• DOCUMENT EXTRACT:
Flow Master Rap Battle

This is where those who have mastered the riddle of steel will battle to prove their worth. It’s a gladiatorial freestyle arena, where true MCs will be born in a trial of soul, blood and tears as they fell their opponents with rhythmic words sharper than any blade. The dreams of a few will become like broken things to be trampled under the ridicule of a merciless foe, while others will continually rise in the ranks to bask in the glory of the roar of a bloodthirsty crowd. Each rapper will first freestyle to the audience for 60 seconds (the beat will be provided). The judges will then determine which 8 will move on to the final round on Saturday. The final round will then consist of an elimination style battle where two rappers at a time will compete directly against each other with the winner of each round being determined by the judges (who will take crowd reaction into heavy consideration). This will continue until there is only one. Final Round Prizes: First Place – GOTJ Gold Plaque, and $500 in cash; Second Place – $200 gift certificate; and Third Place – $100 gift certificate. Those wishing to compete should show up at least 15 minutes before the contest begins.

Juggalo Family Feud

Get your crew of 3-5 players together and come on down for your chance to win big prizes! Much like the game show of its namesake, each Juggalo crew will face off against another crew by trying to answer survey questions that were previously posted to 100 Juggalos. Contestants then try to guess how most of the Juggalos surveyed would have answered. The first crew to earn 300 points wins the game and moves on to the Fast Money round! Multiple games will be run each night. If you don’t want to play then you can always watch and be entertained as the ridiculousness unfolds. Prizes: Members of the winning crew will receive a collectable Dark Carnival logo watch. If the winning crew also wins the Fast Money round then they will also receive $200 in gift certificates. Crews of 3-5 wishing to compete can show up at any time. The game show is running on a first come, first serve basis.

Juggalo Gong Show

Are you an artistic ninja bubbling with raw unadulterated talent just waiting for your chance to share it with the Juggalo World? Do you like big prizes, blowup dolls and obese lap-dancing man babies? Well, look no further because this contest, hosted by the manic and ambiguously gay Chuck Bareass, is for you! All may participate (either alone or with any number of friends) by performing for up to 2 minutes to showcase whatever talent they wish (except rapping), whether it be impressive, gross or just plain silly (i.e. standup, playing the flute, line dancing, puppetry, burp talking etc.). Three judges will either “gong” the contestant to eliminate them mid-performance or rate them on a scale of one out of ten. Top three scores win!Prizes: First Place – GOTJ Gold Plaque, tube of Preparation H and a Pringles can full of $73.25 in nickels; Second Place – $80 in gift certificates, a lap dance from a Gong Show dancer of your choice, and a blowup doll; and Third Place –serenade by a mystery singer who will present you with a mystery gift. Those wishing to compete should show up at least 15 minutes before the contest begins. Music will be provided if needed (feel free to bring your own).

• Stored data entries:
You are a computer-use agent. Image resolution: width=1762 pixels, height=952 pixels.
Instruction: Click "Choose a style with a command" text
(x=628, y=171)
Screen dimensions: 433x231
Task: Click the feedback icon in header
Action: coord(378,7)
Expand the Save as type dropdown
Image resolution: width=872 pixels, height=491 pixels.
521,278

• TASKS FOR THIS EXERCISE:
a – Do these statements agree with the contest descriptions? Answer yes or no for each, and quote the words from the text that decide it. (i) In the rap battle, each rapper first freestyles to the audience for 60 seconds. (ii) Family Feud crews have to arrive at least 15 minutes before the game starts. (iii) Rapping is allowed as a Gong Show talent.
b – According to the contest descriptions, why might a Gong Show act end before its two minutes are up?
c – Reproduce everything in the contest descriptions from "Get your crew" down to "first serve basis.".

• RESPONSES FOR EACH TASK:
a –
(i) Yes: "Each rapper will first freestyle to the audience for 60 seconds (the beat will be provided)."
(ii) No: "Crews of 3-5 wishing to compete can show up at any time."
(iii) No: "to showcase whatever talent they wish (except rapping)"

b – The three judges can "gong" a contestant, which eliminates that contestant mid-performance. If they don't gong the act, they rate it on a scale of one to ten.

c –
Get your crew of 3-5 players together and come on down for your chance to win big prizes! Much like the game show of its namesake, each Juggalo crew will face off against another crew by trying to answer survey questions that were previously posted to 100 Juggalos. Contestants then try to guess how most of the Juggalos surveyed would have answered. The first crew to earn 300 points wins the game and moves on to the Fast Money round! Multiple games will be run each night. If you don’t want to play then you can always watch and be entertained as the ridiculousness unfolds. Prizes: Members of the winning crew will receive a collectable Dark Carnival logo watch. If the winning crew also wins the Fast Money round then they will also receive $200 in gift certificates. Crews of 3-5 wishing to compete can show up at any time. The game show is running on a first come, first serve basis.